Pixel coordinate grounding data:
+ + + + + + +

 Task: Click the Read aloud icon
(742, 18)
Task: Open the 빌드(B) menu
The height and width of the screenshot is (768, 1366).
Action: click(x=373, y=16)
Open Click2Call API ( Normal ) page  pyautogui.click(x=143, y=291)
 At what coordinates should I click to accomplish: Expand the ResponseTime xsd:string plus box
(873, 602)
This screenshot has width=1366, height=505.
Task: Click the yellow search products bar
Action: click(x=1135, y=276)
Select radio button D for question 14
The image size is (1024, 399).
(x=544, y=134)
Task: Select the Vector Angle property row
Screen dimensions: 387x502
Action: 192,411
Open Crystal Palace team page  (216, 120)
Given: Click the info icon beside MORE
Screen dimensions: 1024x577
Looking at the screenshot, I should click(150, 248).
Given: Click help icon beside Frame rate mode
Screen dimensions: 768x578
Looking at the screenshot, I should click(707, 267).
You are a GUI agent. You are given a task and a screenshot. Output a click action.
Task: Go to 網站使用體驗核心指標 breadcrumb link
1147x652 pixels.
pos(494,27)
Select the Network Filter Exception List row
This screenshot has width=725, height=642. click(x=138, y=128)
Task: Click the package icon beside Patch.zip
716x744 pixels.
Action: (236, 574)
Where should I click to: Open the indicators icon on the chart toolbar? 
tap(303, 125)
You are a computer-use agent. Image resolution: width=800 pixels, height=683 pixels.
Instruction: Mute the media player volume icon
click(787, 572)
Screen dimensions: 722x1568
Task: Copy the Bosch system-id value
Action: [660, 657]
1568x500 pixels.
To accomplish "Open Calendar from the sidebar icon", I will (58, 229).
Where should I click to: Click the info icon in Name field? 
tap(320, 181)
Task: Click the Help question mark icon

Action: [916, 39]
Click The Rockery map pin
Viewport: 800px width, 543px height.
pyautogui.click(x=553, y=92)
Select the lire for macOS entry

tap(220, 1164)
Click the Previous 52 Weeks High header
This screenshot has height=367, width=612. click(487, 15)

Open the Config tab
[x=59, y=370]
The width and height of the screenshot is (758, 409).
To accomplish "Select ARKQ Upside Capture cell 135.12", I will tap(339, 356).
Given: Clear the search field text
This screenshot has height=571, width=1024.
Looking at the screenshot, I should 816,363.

+ + + + + + +

▶ **WORK INSTRUCTIONS**
Return each line of the entries that holds the string "will".

▶ **EXPECTED ANSWER**
To accomplish "Open Calendar from the sidebar icon", I will (58, 229).
To accomplish "Select ARKQ Upside Capture cell 135.12", I will tap(339, 356).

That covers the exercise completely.